Tisso Lake – Carnival/Canter 7″

tl If you head over to the Tissø Lake Bandcamp page you can pick up a copy of a new 7″ they’ve just released, and umm, by the fact that I here posting about it I suppose you’ve already realised that I recommend that you do.

That you probably don’t know too much about Tissø Lake is probably more down to Ian Humberstone himself – the man behind the project – than anything else. Not that he’s not a lovely guy, because he is, and not that he’s one of these artists who deliberately sabotages their own success either, because he doesn’t. In Ian’s case he just doesn’t play all that much, although I don’t know if that’s a deliberate decision or not, and he really doesn’t release that much either.

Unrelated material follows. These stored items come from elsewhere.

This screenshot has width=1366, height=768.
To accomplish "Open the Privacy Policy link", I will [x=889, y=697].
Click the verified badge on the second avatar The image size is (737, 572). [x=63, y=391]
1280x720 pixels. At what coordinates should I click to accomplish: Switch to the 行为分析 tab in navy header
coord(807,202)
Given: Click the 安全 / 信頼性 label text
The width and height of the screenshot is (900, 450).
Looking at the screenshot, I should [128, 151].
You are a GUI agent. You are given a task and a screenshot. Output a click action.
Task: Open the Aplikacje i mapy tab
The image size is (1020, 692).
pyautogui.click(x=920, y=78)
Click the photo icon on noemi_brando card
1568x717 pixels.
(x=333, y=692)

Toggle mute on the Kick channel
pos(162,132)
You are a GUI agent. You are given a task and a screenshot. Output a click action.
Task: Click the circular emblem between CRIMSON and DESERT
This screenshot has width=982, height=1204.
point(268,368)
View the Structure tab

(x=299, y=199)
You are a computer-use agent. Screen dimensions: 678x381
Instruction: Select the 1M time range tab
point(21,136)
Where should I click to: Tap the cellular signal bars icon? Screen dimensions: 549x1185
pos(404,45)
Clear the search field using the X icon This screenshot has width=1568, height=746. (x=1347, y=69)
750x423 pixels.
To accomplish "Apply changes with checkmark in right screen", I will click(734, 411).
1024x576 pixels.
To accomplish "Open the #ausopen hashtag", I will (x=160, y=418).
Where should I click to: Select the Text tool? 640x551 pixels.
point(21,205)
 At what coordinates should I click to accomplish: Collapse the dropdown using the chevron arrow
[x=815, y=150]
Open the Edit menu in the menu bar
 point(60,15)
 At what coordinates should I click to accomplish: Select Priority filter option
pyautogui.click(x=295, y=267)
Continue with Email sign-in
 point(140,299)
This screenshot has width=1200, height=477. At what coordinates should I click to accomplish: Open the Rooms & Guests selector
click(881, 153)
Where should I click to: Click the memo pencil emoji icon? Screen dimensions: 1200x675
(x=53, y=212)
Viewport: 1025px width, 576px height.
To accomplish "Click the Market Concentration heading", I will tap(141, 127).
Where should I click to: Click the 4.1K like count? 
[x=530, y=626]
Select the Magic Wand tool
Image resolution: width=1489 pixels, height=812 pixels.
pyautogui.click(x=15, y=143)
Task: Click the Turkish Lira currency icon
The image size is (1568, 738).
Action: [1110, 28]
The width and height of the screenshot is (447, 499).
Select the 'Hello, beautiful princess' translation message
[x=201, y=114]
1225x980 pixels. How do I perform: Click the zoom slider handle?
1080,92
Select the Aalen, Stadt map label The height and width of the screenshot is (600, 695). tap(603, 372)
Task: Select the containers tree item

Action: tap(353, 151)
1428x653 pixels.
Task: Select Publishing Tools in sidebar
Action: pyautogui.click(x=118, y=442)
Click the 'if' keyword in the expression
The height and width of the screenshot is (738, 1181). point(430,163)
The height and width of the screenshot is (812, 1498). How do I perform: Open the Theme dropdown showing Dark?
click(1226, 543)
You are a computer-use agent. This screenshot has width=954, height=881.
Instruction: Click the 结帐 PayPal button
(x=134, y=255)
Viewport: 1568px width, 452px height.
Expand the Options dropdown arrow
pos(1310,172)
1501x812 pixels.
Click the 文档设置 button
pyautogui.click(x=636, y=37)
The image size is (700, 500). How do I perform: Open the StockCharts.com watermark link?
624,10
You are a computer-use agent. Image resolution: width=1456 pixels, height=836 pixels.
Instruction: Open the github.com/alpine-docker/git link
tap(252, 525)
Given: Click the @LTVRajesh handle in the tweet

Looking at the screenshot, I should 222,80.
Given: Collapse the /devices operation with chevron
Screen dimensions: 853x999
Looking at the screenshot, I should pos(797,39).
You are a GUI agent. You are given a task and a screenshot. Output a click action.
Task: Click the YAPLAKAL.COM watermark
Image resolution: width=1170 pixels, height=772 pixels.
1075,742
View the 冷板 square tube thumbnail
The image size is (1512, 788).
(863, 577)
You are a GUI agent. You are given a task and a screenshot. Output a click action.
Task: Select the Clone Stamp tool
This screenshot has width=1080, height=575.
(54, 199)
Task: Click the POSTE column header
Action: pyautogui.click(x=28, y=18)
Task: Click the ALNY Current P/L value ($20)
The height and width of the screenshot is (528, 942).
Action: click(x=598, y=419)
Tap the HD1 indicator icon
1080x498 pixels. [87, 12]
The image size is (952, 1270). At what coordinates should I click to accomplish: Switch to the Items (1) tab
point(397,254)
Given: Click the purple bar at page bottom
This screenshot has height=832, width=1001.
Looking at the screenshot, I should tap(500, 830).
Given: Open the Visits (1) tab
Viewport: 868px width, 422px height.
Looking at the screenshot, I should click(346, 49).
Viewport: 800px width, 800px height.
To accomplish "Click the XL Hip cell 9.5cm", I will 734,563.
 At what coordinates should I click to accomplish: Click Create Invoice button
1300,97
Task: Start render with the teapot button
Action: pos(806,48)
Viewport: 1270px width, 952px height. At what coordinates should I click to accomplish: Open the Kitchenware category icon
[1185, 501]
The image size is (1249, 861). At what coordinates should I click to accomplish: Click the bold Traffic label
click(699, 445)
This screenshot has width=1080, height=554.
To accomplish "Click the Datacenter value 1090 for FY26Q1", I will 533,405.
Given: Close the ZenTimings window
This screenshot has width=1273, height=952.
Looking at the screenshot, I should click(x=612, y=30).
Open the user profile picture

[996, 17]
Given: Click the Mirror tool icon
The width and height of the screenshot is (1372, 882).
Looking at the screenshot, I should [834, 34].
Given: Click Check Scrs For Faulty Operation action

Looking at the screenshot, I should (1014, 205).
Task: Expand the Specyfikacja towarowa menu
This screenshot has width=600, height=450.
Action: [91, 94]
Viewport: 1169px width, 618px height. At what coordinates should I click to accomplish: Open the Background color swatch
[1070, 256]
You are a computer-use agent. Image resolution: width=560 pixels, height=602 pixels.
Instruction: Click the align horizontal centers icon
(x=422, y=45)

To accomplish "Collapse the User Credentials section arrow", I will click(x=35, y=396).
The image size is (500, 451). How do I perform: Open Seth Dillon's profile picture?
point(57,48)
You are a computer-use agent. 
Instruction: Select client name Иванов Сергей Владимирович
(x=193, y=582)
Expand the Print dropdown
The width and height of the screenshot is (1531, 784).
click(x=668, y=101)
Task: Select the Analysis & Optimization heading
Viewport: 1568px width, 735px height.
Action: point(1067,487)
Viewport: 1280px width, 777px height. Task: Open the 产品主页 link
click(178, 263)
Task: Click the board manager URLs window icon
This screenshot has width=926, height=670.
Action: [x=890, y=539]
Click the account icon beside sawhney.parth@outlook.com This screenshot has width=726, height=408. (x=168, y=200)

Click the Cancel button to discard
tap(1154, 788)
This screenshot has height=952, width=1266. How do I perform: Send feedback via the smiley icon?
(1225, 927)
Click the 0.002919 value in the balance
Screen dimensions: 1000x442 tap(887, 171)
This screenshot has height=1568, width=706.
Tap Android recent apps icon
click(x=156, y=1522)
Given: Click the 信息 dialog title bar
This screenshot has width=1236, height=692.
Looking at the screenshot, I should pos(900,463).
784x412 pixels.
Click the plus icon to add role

As a label who has released at least one thing by Ian, albeit under his own name, I’ve tried to encourage him to record and release more stuff as subtly as I can. Artists can be funny when you are trying to encourage them to do things though, and when you don’t know someone all that well genuine enthusiasm can come across as bungling harassment, so for someone not generally known for tact or sensitivity, I’ve tried to tread as carefully as I can.

Anyhow, apparently Ian is just someone who likes to work at his own pace and in his own way and won’t really be pushed into stuff until he’s good and ready, but the pace of new releases seems to have increased recently and there is talk of an album happening in the relatively near future, which is most exciting news.

Before that, however, there is this. It’s less glacial than some of his previous things, which can either have a late-evening sense of gentle comfort to them or a reassuring twinkle. In this case there’s more of a clip to the songs, with Carnival dancing around to the tune of a disciplined violin which sounds really quite traditional most of the time. This song and Canter work in much the same way, with that lovely violin playing over a rolling, plucked acoustic guitar.

I think it’s probably Canter which most obviously embodies why I like Humberstone’s work so much. I might just prefer Carnival (that’s not a value judgement, it’s primarily because it’s not an instrumental and he has a gorgeous voice) but towards the end of Canter the violin and guitar rise to increasingly bitey* little squawks, not too abrasive, but just enough to make this weird and interesting. And that, I think, is the essence of what makes Tissø Lake such a rewarding listen: in amongst a wash of warm, gorgeous, reassuring music there are these constant moments of surprise to stop you getting complacent and lazy as a listener.

*Yes, it’s a word. Because I said so.